Não foi por ter deixado de comprar (ou por comprar menos) que deixei de me encantar pela moda e por aquilo que ela representa enquanto expressão artística e criatividade. Acredito que vivemos uma nova era, vibrante, de potencial inesgotável; são muitos os designers e marcas slow fashion que aceitam todos os dias o desafio de deixar um legado sustentável, que criam peças com propósito, que apostam em parcerias (e não em subcontratação), que homenageiam e valorizam toda a cadeia de produção, que resgatam o fazer manual e outros saberes ancestrais. Entusiasma-me sobretudo a ideia de que é possível olhar para objetos em fim de vida e reinterpretar o seu uso; de que há marcas, mesmo sendo esse um processo altamente complexo e sofisticado, a comprometerem-se com o destino das peças em pós-consumo, a reciclá-las e a aproveitar o resultado dessa reciclagem para produzir novas peças; de que há criadores a registar todo o processo com total transparência e a fazer questão de mostrar #whomademyclothes.

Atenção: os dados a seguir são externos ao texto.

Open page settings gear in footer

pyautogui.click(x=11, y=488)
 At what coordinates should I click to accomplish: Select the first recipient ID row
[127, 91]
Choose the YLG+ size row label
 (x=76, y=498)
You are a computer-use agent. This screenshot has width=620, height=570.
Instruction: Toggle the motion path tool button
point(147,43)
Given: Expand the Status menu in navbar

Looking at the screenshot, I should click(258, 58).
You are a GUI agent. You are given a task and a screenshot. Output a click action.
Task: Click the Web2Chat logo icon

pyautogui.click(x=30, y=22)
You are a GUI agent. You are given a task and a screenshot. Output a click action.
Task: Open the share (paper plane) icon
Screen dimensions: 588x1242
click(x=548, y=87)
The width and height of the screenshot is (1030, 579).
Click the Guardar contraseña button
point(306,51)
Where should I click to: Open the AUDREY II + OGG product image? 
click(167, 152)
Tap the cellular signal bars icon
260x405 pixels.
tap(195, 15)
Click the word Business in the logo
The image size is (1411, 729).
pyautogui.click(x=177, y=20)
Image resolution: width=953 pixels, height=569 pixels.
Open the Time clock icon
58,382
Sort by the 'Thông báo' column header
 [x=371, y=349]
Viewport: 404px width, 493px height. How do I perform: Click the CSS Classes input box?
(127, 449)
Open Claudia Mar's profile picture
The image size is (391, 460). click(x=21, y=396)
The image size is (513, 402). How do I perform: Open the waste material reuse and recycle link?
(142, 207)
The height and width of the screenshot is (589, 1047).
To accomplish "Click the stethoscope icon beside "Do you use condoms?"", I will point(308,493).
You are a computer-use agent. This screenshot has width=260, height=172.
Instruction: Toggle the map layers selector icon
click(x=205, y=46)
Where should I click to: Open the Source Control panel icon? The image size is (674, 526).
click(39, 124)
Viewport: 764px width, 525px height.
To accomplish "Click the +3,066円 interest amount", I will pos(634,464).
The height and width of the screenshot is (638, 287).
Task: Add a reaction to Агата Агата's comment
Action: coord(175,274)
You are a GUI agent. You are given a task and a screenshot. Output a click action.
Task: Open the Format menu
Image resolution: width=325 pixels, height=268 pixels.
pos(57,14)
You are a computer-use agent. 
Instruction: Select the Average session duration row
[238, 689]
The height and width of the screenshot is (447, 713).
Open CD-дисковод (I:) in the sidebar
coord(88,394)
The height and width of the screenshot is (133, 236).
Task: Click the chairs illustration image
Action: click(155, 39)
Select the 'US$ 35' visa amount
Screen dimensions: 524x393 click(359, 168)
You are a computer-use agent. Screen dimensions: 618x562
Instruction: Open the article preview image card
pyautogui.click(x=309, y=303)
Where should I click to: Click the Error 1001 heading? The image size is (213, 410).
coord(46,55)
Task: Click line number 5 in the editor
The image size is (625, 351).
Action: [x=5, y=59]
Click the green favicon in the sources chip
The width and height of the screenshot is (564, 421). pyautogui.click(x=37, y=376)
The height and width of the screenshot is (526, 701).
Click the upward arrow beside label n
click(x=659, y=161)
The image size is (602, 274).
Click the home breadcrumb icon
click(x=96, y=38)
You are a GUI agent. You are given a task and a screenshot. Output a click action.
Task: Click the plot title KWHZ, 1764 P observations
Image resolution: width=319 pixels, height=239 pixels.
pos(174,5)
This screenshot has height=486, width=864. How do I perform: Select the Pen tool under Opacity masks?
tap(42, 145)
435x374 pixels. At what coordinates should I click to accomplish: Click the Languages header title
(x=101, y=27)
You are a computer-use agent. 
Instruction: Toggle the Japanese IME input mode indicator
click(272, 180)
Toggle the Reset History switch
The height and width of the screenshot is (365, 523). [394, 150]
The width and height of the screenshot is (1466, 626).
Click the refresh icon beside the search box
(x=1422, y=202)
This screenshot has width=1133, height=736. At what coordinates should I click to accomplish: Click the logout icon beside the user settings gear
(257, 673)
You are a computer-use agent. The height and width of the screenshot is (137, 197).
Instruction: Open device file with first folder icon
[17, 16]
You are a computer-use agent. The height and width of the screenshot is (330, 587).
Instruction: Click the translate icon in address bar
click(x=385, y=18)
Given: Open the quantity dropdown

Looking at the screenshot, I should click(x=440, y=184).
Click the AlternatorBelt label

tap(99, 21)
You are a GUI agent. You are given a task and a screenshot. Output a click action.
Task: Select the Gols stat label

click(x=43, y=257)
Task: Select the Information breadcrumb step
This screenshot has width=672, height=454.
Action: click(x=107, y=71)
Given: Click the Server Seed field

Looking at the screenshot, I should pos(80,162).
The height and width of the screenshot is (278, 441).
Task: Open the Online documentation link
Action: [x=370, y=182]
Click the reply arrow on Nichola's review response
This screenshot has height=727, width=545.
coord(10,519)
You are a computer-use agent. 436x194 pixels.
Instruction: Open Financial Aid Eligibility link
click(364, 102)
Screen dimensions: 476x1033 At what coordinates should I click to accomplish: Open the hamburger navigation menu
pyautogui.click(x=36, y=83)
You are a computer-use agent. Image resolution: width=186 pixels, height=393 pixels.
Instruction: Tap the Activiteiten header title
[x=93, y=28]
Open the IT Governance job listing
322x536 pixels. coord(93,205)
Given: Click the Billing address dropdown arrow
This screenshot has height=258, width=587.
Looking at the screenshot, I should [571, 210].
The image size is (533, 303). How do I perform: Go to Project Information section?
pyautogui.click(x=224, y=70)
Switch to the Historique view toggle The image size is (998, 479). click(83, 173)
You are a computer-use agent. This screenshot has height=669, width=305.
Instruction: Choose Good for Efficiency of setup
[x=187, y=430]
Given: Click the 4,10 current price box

12 Dicas para prolongar a vida das roupas:

  1. Comece por tirar uma «radiografia» ao seu armário, para perceber o que tem, o que usa, o que adora, o que não usa e aquilo de que não gosta;
  2. Tire fotografias, com a ajuda do telemóvel, aos looks que vai construindo, para perceber o que mais valoriza e para tirar partido de várias conjugações; experimente peças que normalmente não usa, combinadas com outras que adore; veja o resultado na imagem e descubra cruzamentos novos que permitam tirar partido da roupa que já tem. Explore e conheça bem o seu estilo, para o comunicar melhor nas suas escolhas;
  3. Arrume de forma que todas as peças estejam visíveis, acessíveis e nunca sobrepostas. Com menos peças, é mais fácil vê-las e mantê-las arrumadas;
  4. Estime e conserte aquilo que já não está em boas condições;
  5. Nódoas, rasgões, em princípio, tudo pode ser tratado ou, pelo menos, disfarçado. Prefira pré-tratar localmente as nódoas, antes de colocar as peças na máquina. Faça uso da sabedoria e das técnicas populares com séculos de eficácia;
  6. Lavar menos vezes (e sempre em baixas temperaturas) e evitar a máquina de secar roupa. Lavar a roupa de cada vez que a usamos desgasta os tecidos, pela exposição à temperatura elevada da lavagem e ao efeito abrasivo dos detergentes, durando, por isso, menos tempo;
  7. Aumentar a carga da máquina de lavar, para que o uso de água e de energia seja mais eficiente;
  8. No caso de lavagem de fibras sintéticas, usar sacos de captura de microplásticos;
  9. Use mais vezes a sua roupa, repita mais vezes a mesma toilette — com a ajuda de um desodorizante caseiro ou deixando as roupas respirarem num cabide à noite, fora do armário, ou penduradas ao ar na varanda;
  10. Não precisa de passar a ferro todas as peças de roupa. Pendure-as em cabides no estendal, vai ajudar;
  11. Se precisar de adquirir novas peças, dê preferência a trocas com amigos, lojas em segunda mão. Escolha, sempre que possível, fibras naturais. Há novas aplicações para criadores e consumidores que nos ajudam a perceber quais as melhores opções, analisando toda a cadeia. E há cada vez mais conceitos que incentivam a reutilização (através de aluguer), em vez da compra;
  12. Aposte na intemporalidade, não nas tendências. Na qualidade, não na quantidade.